__Try it__
Your output should be the lines from the one with "The width and" through the last line of the records below, exactly as written, minus the pictures.

———

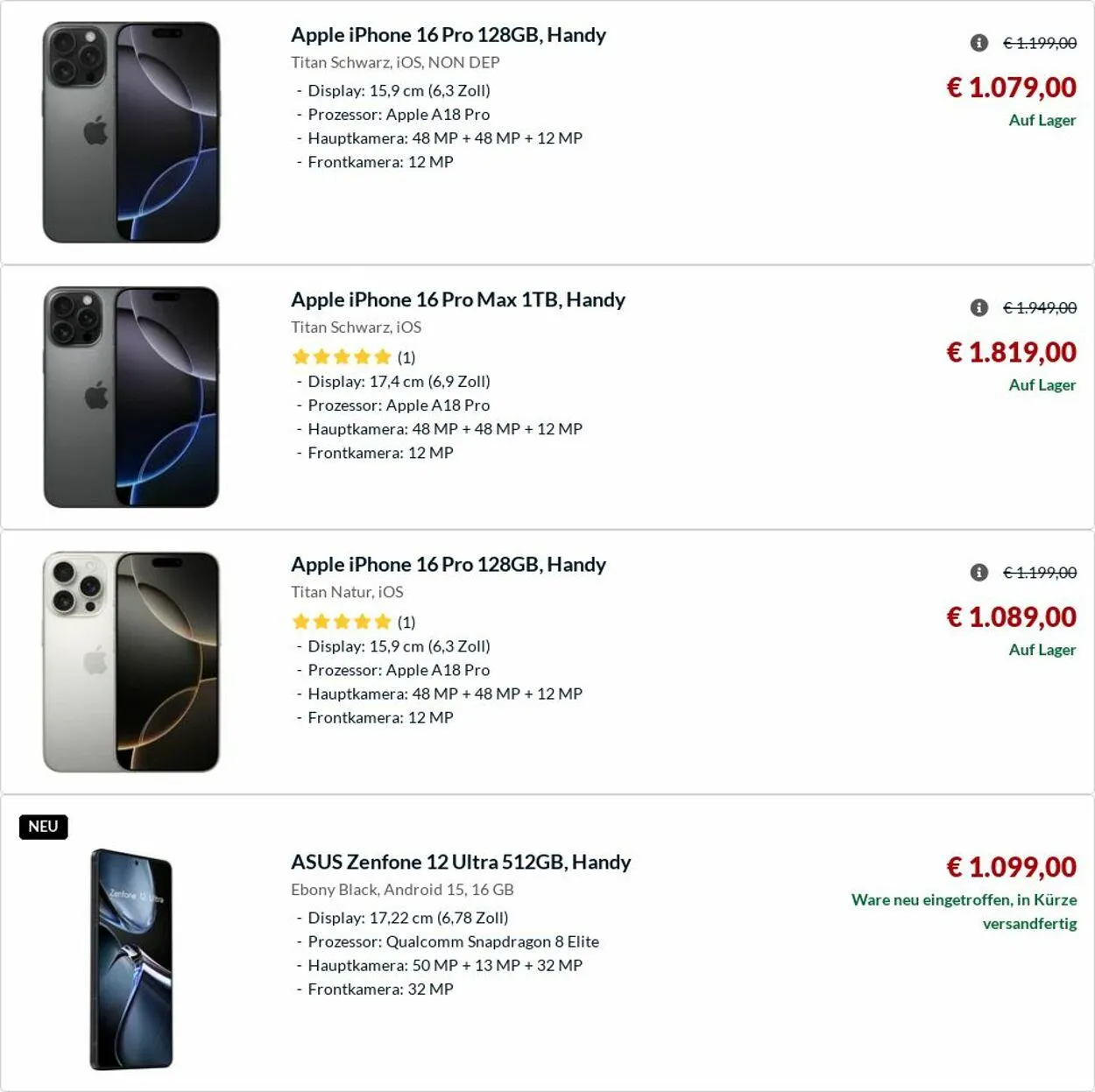Click Titan Natur iPhone 16 Pro image
This screenshot has height=1092, width=1095.
point(131,662)
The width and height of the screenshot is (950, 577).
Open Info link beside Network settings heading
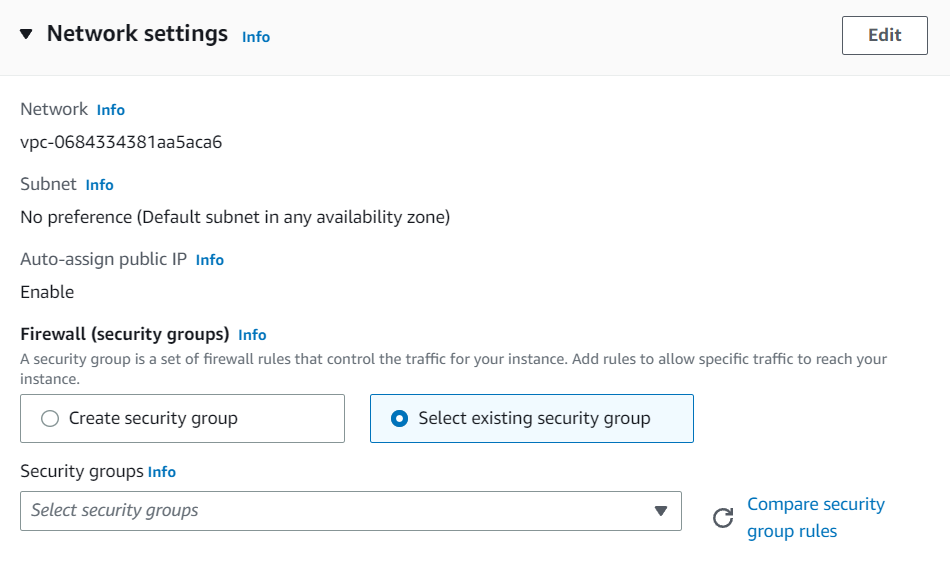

———

__Solution__
The width and height of the screenshot is (950, 577).
Open Info link beside Network settings heading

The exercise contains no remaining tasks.